--- WHAT TO PRODUCE ---
Retype exactly the lines from the one containing "Image resolution: width=542" through the last line of the records below, including both, and leave out any pictures.

Screenshot grounding data
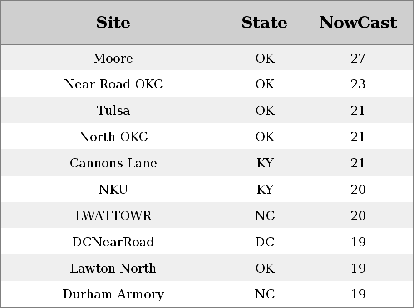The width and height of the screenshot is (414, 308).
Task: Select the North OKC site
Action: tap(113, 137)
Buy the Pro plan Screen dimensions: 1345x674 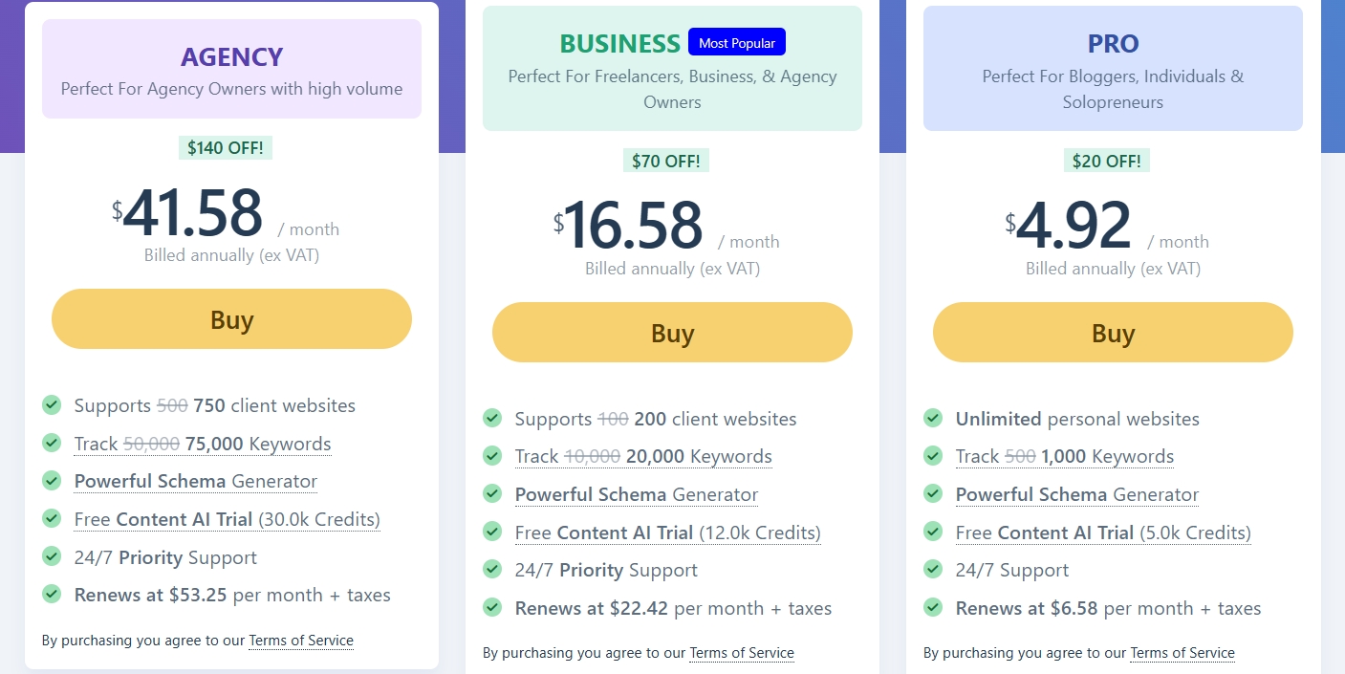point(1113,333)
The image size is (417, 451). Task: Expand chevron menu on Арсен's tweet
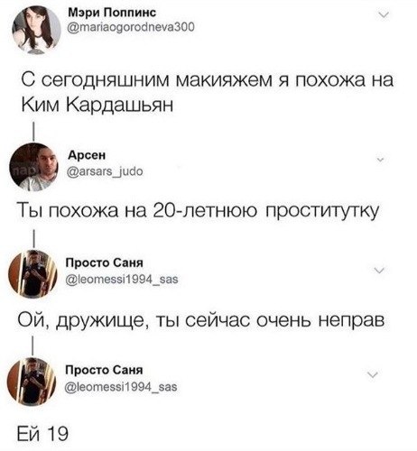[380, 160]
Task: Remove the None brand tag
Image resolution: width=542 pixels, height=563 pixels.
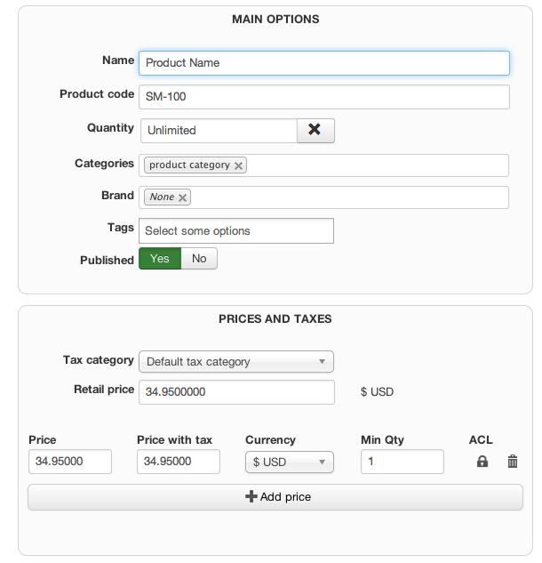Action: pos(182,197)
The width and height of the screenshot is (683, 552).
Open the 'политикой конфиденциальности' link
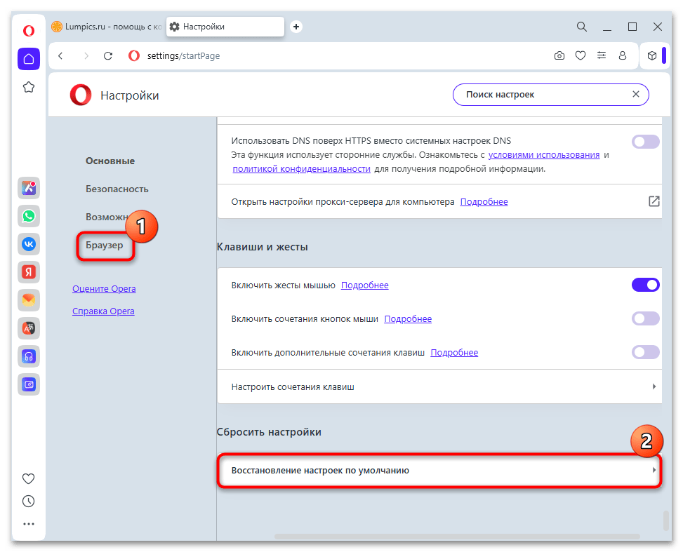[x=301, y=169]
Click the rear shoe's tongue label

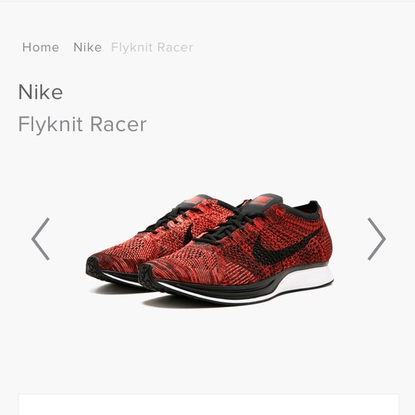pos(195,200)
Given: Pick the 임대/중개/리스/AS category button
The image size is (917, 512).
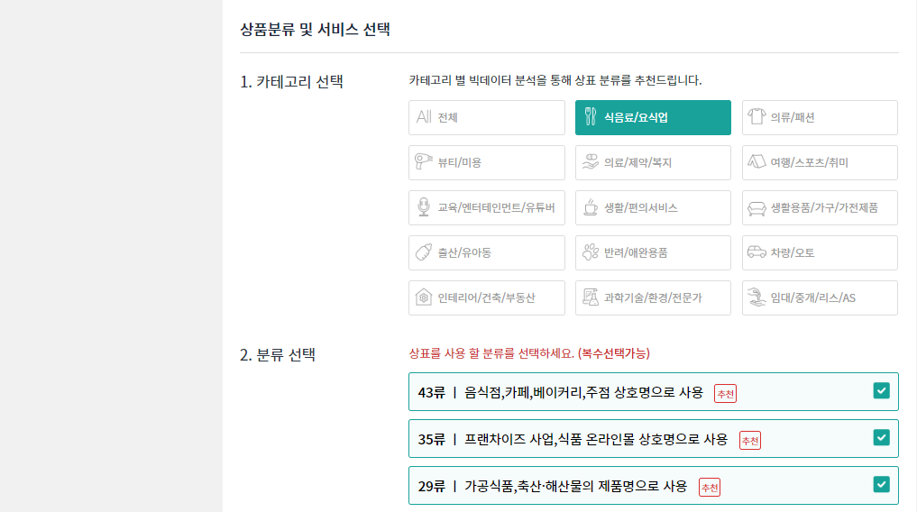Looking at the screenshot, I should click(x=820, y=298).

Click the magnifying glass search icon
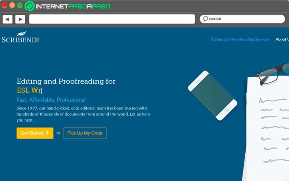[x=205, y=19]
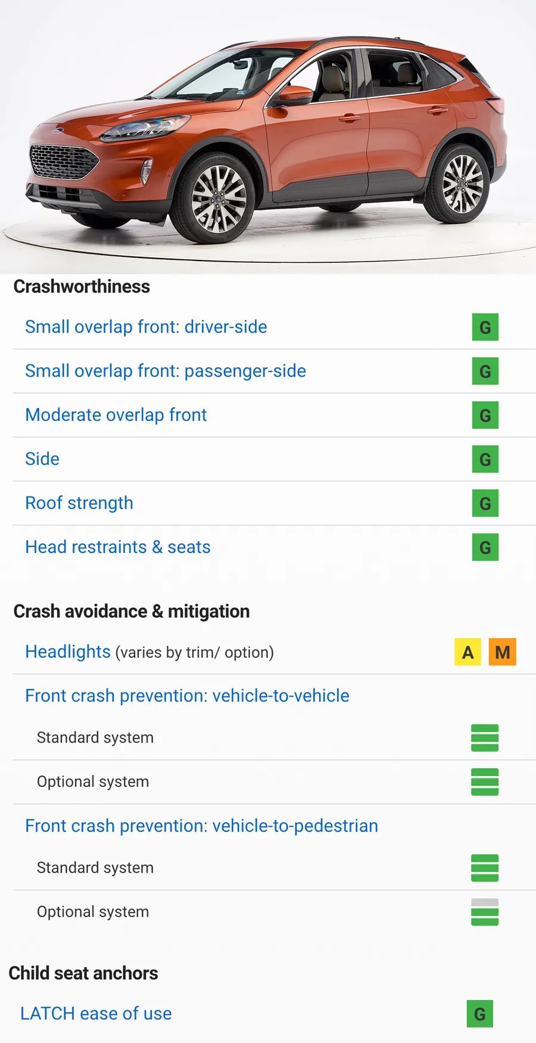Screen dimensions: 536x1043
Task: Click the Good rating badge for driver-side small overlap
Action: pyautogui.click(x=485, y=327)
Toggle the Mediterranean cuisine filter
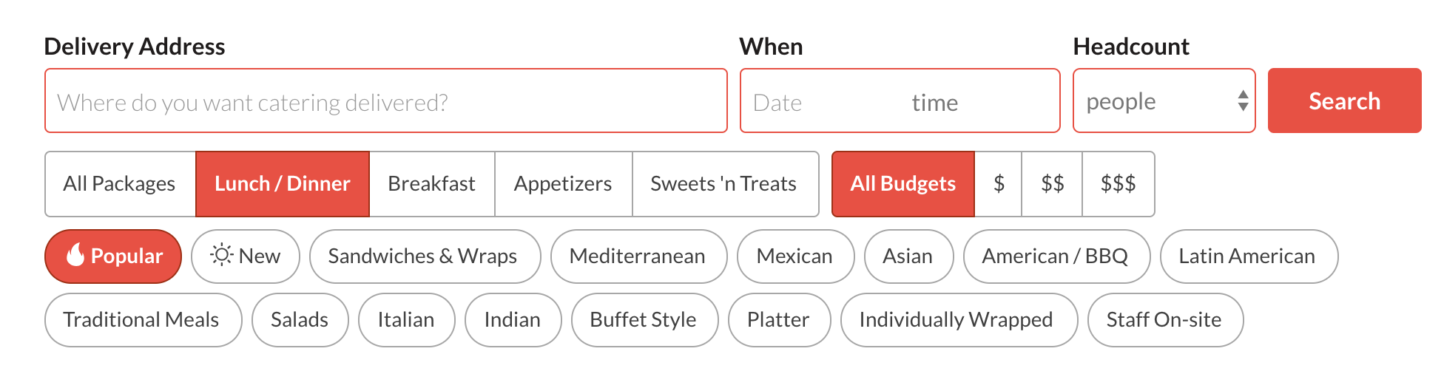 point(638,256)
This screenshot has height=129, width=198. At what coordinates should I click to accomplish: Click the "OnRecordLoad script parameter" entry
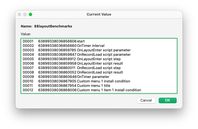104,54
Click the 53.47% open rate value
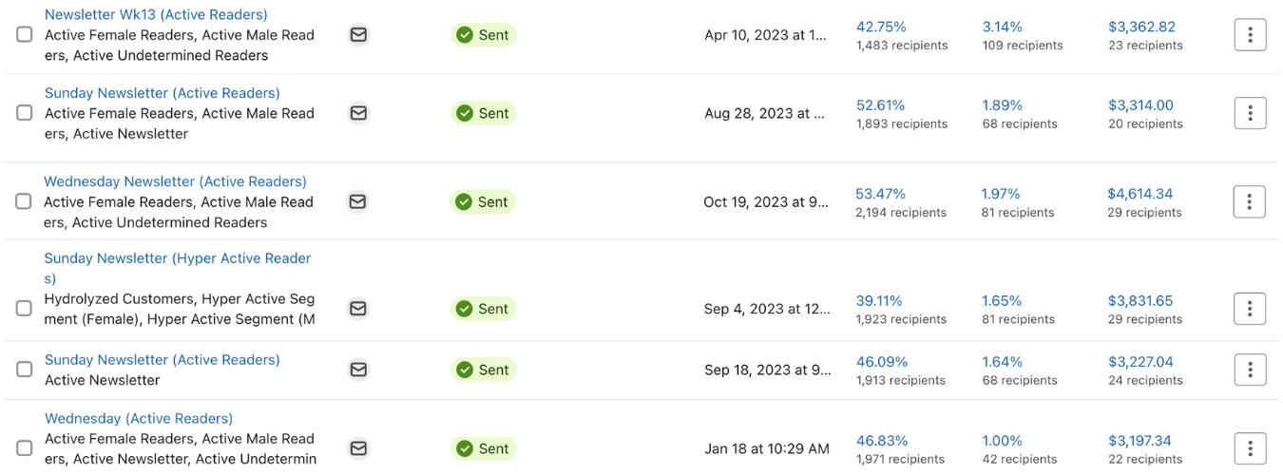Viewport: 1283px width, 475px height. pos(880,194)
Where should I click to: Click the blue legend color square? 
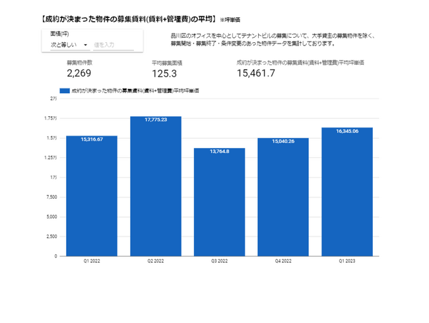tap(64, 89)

--- SOLUTION TO THE PROBLEM ---
Image resolution: width=542 pixels, height=563 pixels.
Action: pos(182,197)
The width and height of the screenshot is (683, 552).
Open the 'политикой конфиденциальности' link
[x=301, y=169]
Click the rear shoe's tongue label

pos(195,200)
Given: Pick the 임대/중개/리스/AS category button
The image size is (917, 512).
Looking at the screenshot, I should click(x=820, y=298).

Click the magnifying glass search icon
[x=205, y=19]
Screen dimensions: 536x1043
Task: Click the Good rating badge for driver-side small overlap
Action: pyautogui.click(x=485, y=327)
Toggle the Mediterranean cuisine filter
 point(638,256)
This screenshot has height=129, width=198. At what coordinates should I click to accomplish: Click the "OnRecordLoad script parameter" entry
104,54
Click the 53.47% open rate value
Viewport: 1283px width, 475px height. pos(880,194)
Where should I click to: Click the blue legend color square? 
tap(64, 89)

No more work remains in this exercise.